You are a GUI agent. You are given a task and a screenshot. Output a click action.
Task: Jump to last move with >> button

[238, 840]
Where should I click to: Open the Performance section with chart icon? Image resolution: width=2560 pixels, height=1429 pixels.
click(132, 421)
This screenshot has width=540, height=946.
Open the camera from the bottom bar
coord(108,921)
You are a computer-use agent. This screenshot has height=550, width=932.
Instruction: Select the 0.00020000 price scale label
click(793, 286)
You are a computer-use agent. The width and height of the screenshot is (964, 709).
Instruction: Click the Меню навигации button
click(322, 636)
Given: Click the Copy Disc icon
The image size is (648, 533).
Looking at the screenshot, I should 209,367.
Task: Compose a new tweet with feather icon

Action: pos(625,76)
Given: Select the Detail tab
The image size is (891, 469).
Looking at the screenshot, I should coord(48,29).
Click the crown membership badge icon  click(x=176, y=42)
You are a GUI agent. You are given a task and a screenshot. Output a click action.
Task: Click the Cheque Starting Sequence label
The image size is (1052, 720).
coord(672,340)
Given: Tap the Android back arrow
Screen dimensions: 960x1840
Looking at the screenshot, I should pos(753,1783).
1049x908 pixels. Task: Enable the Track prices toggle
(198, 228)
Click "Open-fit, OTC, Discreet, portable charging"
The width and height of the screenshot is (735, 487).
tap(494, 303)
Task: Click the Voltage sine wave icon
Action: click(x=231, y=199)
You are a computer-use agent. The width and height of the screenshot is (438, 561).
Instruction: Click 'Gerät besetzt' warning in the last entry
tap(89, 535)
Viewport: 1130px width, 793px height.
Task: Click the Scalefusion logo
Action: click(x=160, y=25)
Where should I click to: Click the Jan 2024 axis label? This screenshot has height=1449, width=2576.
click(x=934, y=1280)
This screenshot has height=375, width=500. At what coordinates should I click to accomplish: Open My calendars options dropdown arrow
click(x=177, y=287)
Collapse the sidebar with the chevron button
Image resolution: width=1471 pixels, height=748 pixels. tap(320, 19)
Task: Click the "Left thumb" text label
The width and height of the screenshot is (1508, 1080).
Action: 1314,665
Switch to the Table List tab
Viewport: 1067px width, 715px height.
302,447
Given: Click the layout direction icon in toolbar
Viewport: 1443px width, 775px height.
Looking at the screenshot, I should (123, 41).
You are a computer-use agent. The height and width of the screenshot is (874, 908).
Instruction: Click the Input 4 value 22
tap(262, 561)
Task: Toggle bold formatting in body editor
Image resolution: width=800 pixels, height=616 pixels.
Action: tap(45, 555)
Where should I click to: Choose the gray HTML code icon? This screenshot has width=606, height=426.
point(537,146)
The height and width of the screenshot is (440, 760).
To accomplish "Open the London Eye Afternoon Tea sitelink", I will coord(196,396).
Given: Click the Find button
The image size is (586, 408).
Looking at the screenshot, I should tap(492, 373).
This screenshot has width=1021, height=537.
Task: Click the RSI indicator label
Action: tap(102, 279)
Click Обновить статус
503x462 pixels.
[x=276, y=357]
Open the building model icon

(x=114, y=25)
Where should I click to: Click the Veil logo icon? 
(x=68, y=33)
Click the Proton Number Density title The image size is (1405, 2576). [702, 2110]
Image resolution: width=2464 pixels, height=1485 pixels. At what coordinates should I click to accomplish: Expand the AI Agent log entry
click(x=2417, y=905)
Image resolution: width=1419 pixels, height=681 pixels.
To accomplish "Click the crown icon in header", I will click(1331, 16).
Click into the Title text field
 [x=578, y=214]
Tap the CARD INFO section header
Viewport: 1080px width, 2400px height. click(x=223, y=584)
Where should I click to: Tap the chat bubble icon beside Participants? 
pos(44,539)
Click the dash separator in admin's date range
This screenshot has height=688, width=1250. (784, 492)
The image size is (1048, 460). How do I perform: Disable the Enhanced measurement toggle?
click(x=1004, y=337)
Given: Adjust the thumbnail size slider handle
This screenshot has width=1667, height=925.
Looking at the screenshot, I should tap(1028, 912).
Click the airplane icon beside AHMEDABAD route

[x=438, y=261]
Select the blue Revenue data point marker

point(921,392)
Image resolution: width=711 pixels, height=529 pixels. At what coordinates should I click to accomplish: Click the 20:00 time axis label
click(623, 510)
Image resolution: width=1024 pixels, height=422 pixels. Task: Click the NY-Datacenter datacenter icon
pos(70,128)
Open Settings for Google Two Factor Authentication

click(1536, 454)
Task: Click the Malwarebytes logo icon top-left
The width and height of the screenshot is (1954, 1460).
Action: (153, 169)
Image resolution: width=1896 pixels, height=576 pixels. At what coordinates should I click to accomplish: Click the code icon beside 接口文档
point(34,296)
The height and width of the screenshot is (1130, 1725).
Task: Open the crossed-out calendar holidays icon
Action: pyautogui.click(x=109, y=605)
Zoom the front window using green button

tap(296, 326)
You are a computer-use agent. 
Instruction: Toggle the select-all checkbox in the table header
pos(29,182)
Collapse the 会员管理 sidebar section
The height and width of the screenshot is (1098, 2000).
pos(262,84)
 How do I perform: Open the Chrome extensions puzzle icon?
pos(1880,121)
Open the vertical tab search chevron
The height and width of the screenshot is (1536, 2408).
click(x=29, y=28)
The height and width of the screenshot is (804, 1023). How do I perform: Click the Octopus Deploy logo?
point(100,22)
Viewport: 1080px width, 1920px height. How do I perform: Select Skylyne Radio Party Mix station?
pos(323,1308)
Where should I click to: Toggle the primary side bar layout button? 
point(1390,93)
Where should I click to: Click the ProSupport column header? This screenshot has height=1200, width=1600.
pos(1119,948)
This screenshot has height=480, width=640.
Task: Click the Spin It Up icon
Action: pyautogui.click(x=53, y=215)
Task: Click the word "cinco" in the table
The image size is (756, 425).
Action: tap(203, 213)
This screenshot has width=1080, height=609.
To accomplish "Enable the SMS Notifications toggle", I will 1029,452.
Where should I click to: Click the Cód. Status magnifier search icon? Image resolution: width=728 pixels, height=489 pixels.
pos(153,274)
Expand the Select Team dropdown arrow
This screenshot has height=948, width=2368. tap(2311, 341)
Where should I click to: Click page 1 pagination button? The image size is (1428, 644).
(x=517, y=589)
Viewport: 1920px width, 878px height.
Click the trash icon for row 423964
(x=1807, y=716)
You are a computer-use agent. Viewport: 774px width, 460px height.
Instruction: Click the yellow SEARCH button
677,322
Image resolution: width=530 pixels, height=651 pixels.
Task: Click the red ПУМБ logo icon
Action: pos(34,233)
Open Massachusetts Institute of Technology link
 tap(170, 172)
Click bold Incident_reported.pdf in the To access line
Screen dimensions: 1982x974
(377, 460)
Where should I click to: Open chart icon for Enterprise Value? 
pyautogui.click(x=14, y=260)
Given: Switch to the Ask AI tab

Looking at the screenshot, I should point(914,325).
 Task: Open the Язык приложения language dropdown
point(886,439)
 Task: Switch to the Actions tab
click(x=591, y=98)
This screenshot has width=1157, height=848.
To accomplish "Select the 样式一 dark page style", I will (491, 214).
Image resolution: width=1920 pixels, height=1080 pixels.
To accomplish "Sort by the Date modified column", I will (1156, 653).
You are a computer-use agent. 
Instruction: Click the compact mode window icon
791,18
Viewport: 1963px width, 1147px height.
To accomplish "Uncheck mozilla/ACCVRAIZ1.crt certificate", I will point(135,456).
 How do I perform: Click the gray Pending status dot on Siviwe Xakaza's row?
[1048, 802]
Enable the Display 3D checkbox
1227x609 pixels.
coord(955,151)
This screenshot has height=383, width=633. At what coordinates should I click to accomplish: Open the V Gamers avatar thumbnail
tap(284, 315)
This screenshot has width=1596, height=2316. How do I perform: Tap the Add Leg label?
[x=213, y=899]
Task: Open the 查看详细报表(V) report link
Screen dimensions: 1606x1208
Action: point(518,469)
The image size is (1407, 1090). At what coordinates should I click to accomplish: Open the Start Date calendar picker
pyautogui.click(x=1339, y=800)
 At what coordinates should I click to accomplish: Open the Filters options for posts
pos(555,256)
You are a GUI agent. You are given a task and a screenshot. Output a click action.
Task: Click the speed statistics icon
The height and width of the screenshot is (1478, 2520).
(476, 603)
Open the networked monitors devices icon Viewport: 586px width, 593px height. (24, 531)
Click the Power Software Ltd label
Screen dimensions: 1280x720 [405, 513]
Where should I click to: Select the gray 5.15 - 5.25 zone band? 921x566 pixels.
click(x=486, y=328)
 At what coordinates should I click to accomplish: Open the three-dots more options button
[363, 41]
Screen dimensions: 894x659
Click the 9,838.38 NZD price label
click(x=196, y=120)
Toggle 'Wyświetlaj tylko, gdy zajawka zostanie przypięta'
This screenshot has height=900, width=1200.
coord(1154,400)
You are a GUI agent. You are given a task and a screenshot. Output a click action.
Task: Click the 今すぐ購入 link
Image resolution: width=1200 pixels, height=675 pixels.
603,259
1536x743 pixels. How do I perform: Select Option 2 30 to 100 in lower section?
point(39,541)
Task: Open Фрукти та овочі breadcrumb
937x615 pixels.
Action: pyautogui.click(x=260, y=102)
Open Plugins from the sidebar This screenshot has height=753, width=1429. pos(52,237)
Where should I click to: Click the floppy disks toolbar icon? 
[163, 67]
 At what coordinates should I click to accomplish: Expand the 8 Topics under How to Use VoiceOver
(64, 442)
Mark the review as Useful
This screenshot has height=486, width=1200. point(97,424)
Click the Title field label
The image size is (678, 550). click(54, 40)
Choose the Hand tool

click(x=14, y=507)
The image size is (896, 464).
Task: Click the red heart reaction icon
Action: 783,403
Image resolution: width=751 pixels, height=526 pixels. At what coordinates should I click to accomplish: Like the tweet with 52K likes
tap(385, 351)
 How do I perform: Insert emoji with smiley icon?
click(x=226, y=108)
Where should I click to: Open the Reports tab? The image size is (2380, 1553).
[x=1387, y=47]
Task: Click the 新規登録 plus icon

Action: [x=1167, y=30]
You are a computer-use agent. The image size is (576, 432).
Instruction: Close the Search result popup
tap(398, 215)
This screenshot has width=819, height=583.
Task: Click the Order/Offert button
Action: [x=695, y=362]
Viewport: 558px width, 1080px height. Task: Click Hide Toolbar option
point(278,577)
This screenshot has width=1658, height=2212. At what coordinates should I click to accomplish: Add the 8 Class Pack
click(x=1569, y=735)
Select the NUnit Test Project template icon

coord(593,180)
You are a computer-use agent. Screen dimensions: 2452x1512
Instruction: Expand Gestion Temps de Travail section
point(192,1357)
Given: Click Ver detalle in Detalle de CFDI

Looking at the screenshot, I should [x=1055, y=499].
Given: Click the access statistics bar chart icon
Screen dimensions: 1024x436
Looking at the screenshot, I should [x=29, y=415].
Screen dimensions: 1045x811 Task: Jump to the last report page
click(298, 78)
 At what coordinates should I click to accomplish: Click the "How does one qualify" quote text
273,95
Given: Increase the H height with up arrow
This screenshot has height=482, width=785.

****

* **OBJECTIVE**
Copy out verbatim the rows from the line containing "The image size is (1407, 1090)." through the line containing "Open the networked", including both of those lines.

* **OUTPUT OF THE TASK**
The image size is (1407, 1090). At what coordinates should I click to accomplish: Open the Start Date calendar picker
pyautogui.click(x=1339, y=800)
 At what coordinates should I click to accomplish: Open the Filters options for posts
pos(555,256)
You are a GUI agent. You are given a task and a screenshot. Output a click action.
Task: Click the speed statistics icon
The height and width of the screenshot is (1478, 2520).
(476, 603)
Open the networked monitors devices icon Viewport: 586px width, 593px height. (24, 531)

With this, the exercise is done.